Public education leaders today condemned the decision by the Michigan Court of Appeals that would allow taxpayer dollars to be allocated to private schools.

In a narrow 2-1 decision, the Michigan Court of Appeals ruled today that the state may allocate public money to private schools to cover “actual costs incurred in complying with state health, safety and welfare laws.” At issue is $2.5 million in the 2016-17 state budget that had been earmarked for private schools. A Court of Claims ruling in July 2017 prevented those public funds from being doled out to private schools under the budget signed by Gov. Rick Snyder.

The Michigan Association of Superintendents & Administrators (MASA), Michigan Association of School Boards (MASB), Michigan Association of Intermediate School Administrators, Michigan Association of Secondary School Principals, Michigan Elementary and Middle School Principals, Middle Cities Education Association, Kalamazoo Public Schools, Michigan School Business Officials, and other public education advocacy groups joined in a lawsuit stating that using public funds for private schools is unconstitutional.

“Today’s ruling flies in the face of our state Constitution, which clearly states that public dollars cannot be used to fund private schools,” said MASA Executive Director Chris Wigent. “This is a clear attack on public education by special interests that want to funnel taxpayers’ money away from public school classrooms.”
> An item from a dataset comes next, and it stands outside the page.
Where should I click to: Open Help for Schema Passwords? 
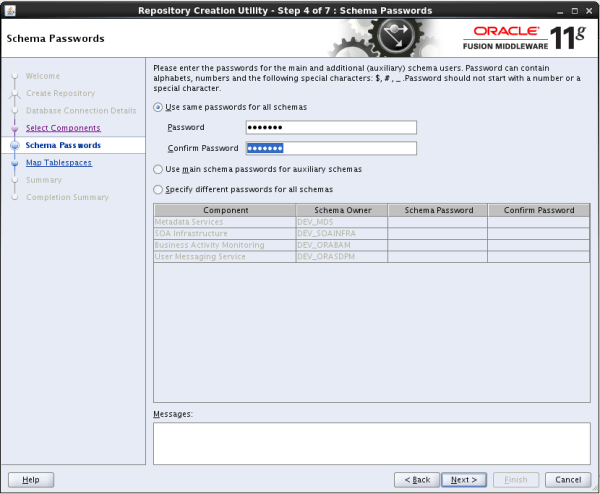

In a dissent, Judge Elizabeth Gleicher stated that such an appropriation was “irreconcilably inconsistent” with Michigan’s constitutional ban on giving public funds to private schools.

Michigan’s Constitution states the use of public funds for private institutions is prohibited:

Excerpt from Article VIII § 2

No public monies or property shall be appropriated or paid or any public credit utilized, by the legislature or any other political subdivision or agency of the state directly or indirectly to aid or maintain any private, denominational or other nonpublic, pre-elementary, elementary, or secondary school. No payment, credit, tax benefit, exemption or deductions, tuition voucher, subsidy, grant or loan of public monies or property shall be provided, directly or indirectly, to support the attendance of any student or the employment of any person at any such nonpublic school or at any location or institution where instruction is offered in whole or in part to such nonpublic school students.

“I am extremely disappointed with the majority opinion on this issue, and believe the constitutional prohibition that voters approved in 1970 is being further eroded with this decision,” said MASB Executive Director Don Wotruba. “The public in Michigan has always believed – and reaffirmed at the ballot box – that money from the School Aid Fund is meant for children attending public schools. This appropriation is delivered directly to private entities in Michigan.” 

The organizations involved in the lawsuit are working with their legal counsel and considering their next steps.